Thursday, February 1, 1996

Is Medical Malpractice Reform Good Medicine?

STANFORD GRADUATE SCHOOL OF BUSINESS—Medical malpractice liability laws were created for two purposes, both laudable, says Daniel Kessler, associate professor of economics, law, and policy at the Stanford Business School. They compensate patients who suffer harm at the hands of negligent doctors, and they provide appropriate incentives for doctors to be responsible.

But the laws don't always have the desired effect. Sometimes they don't work as well as they should. For instance, one 1990 Harvard study showed that 16 times as many patients suffered injury from negligent medical care as received compensation. On the other hand, the laws sometimes perform all too well. Doctors often point to liability laws as one of the reasons medical costs have skyrocketed over the past decade.

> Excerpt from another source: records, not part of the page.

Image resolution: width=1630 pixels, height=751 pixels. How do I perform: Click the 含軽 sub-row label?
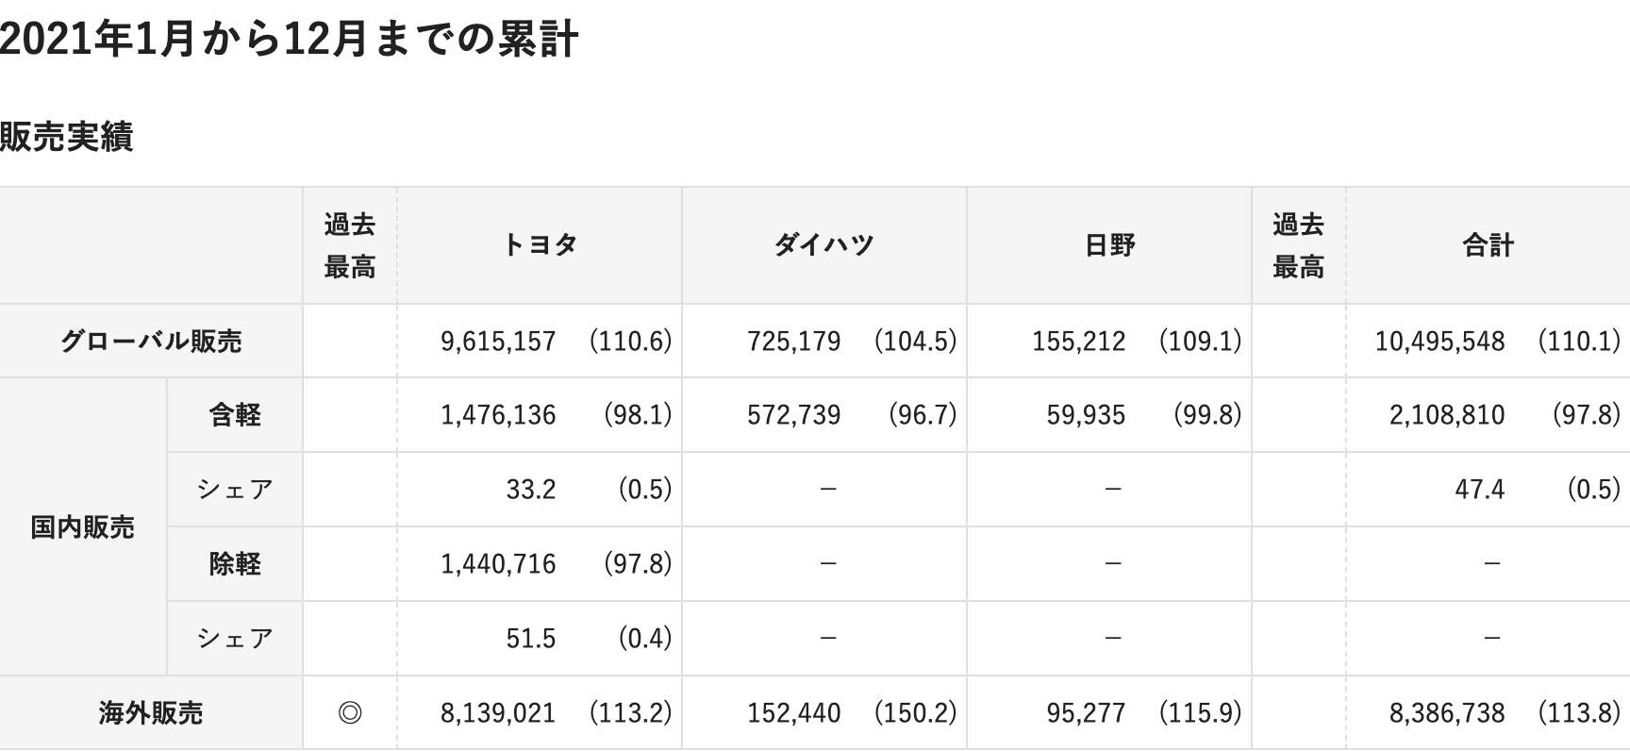coord(235,414)
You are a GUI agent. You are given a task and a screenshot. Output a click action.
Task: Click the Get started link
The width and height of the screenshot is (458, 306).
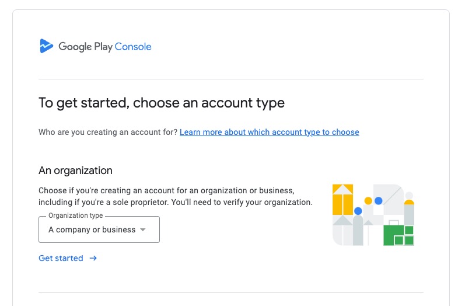pyautogui.click(x=61, y=258)
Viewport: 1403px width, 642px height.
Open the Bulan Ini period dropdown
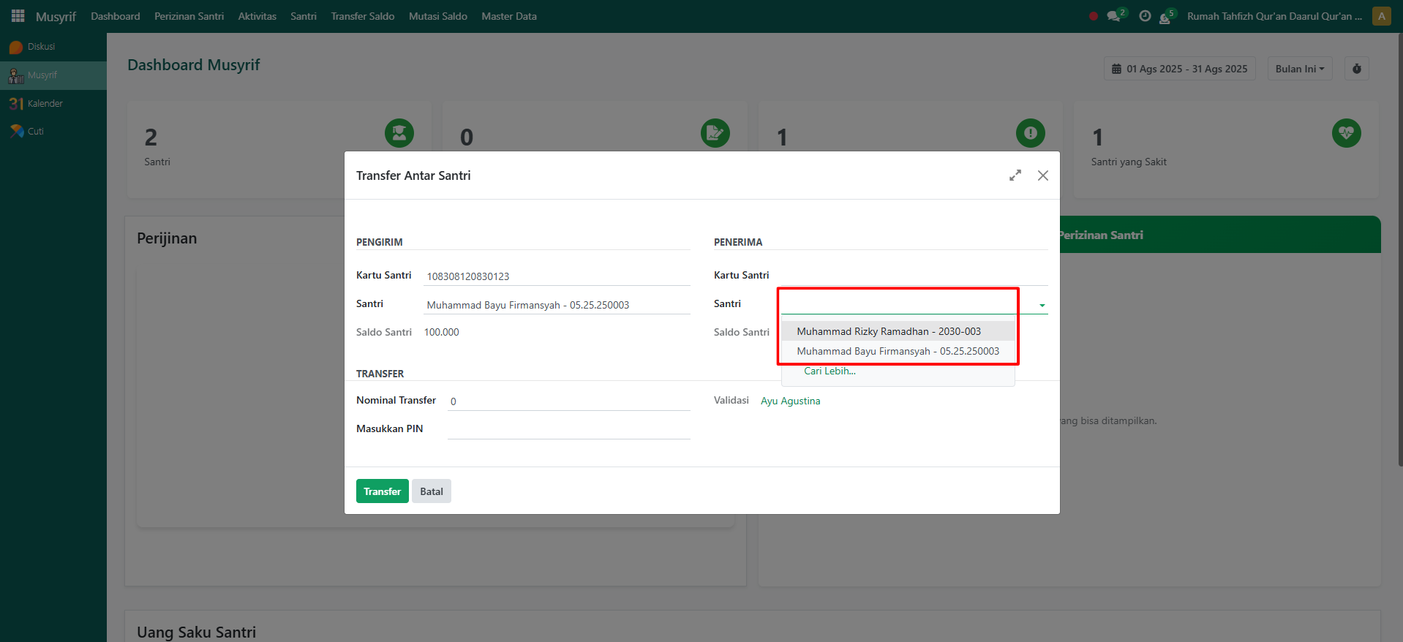click(x=1299, y=69)
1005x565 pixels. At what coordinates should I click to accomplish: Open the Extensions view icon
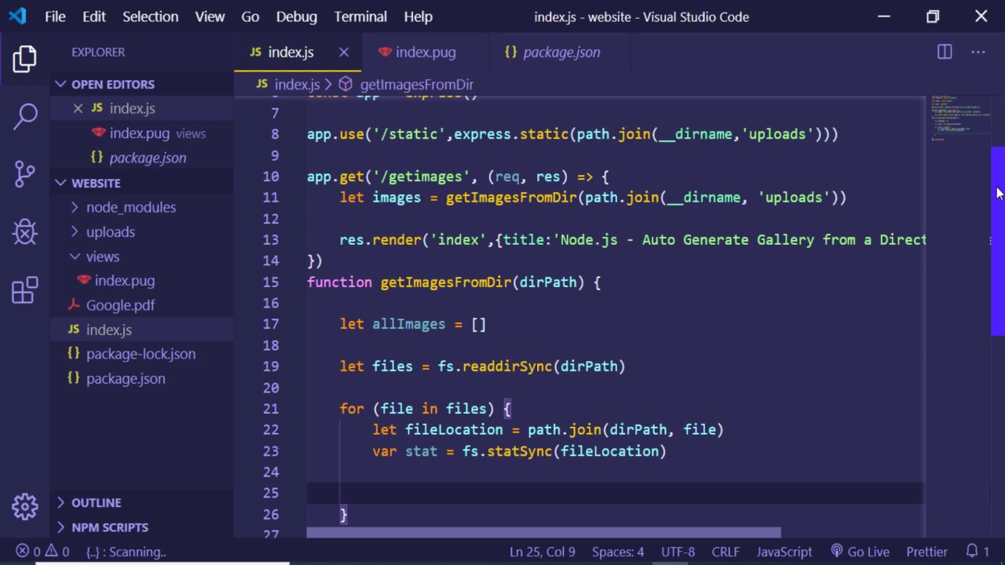[x=24, y=290]
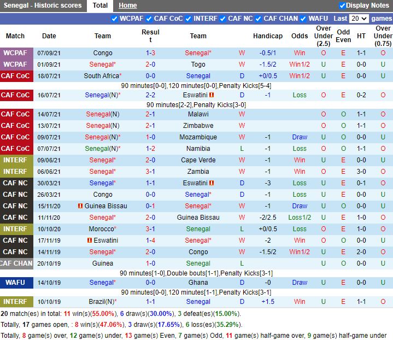Disable the INTERF friendlies filter

[189, 19]
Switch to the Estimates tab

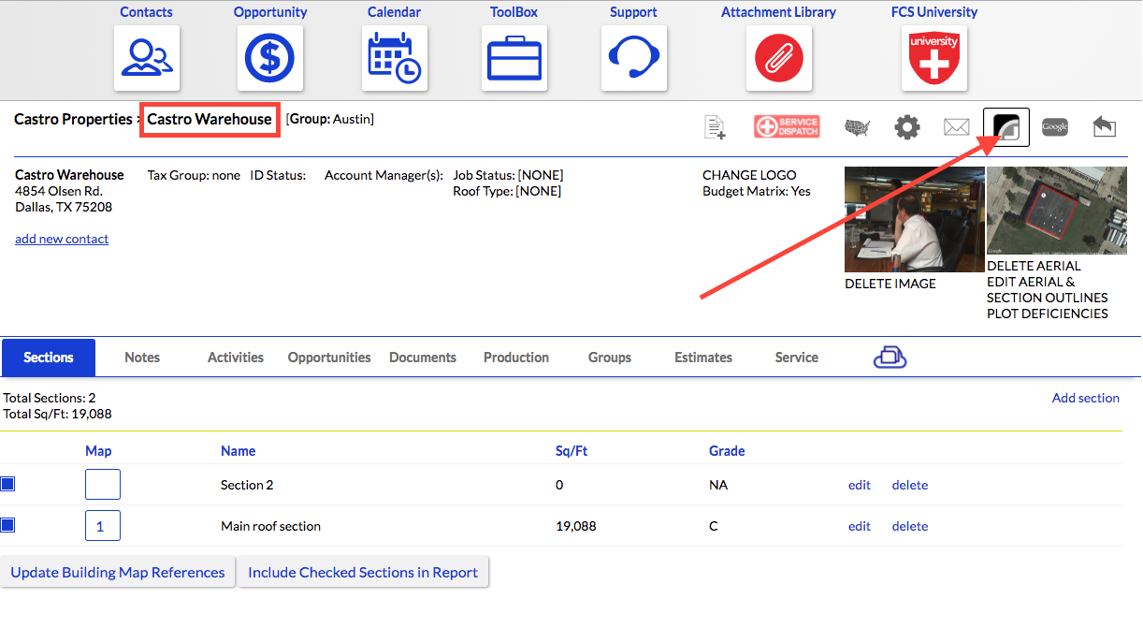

Some of the ways they affect costs are obvious. Doctors take out expensive malpractice insurance to guard against potentially ruinous lawsuits, then pass the costs on to their patients through higher fees. Doctors also say that liability laws drive them to undertake expensive treatments of dubious medical value in order to protect themselves.

"How regulations and government policy affect real economic and social outcomes is a very interesting problem to me," says Kessler, who has both a law degree and a PhD in economics. Together with Mark McClellan, a physician and a Stanford economist, Kessler decided to gather data on the entire population of elderly Medicare beneficiaries suffering from serious cardiovascular illnesses who had been admitted to U.S. hospitals in 1984, 1987, and 1990.

Malpractice laws had been scaled back or reformed in some states, including West Virginia, Wisconsin, and California, where legislators had put caps of between $250,000 and $500,000 on the damages that can be collected for pain and suffering. Others states, like Illinois, had eliminated punitive damages, an award over and above pain and suffering granted to a plaintiff that is intended to punish a reckless doctor. But in a handful of states, including Georgia and Vermont, punitive damages were still on the books.

Kessler and McClellan saw the variation in state laws as a natural experiment. The question, according to Kessler, is: Would medical malpractice liability reforms lead to lower treatment costs - but not worse outcomes for patients? In other words, when liability laws were relaxed, would doctors stop going to expensive lengths to protect themselves from lawsuits, and would patients end up just as healthy?

This is exactly what they found. Reducing malpractice pressure brought down hospital expenditures for elderly people with heart disease by approximately 5 percent, yet didn't leave the patients significantly sicker. Kessler thinks this should send a clear message to policymakers. While various strategies have been proposed for addressing the problem of defensive medicine, he favors the most straightforward: "If malpractice is inducing too much treatment, what you should do is reduce malpractice pressure," he says.

Recently Kessler and McClellan have begun looking at what it is about tough liability laws that seems to frighten doctors most. Is it the size of the awards they might have to pay, or is it the potentially traumatic experience of being sued in court? Although the study is not yet complete, early evidence suggests it is the prospect of a lawsuit that is more dreaded. This makes sense, he says, because doctors are typically insured against financial losses. But there is nothing to shield them from the stress of a court case and the possibility of a ruined reputation.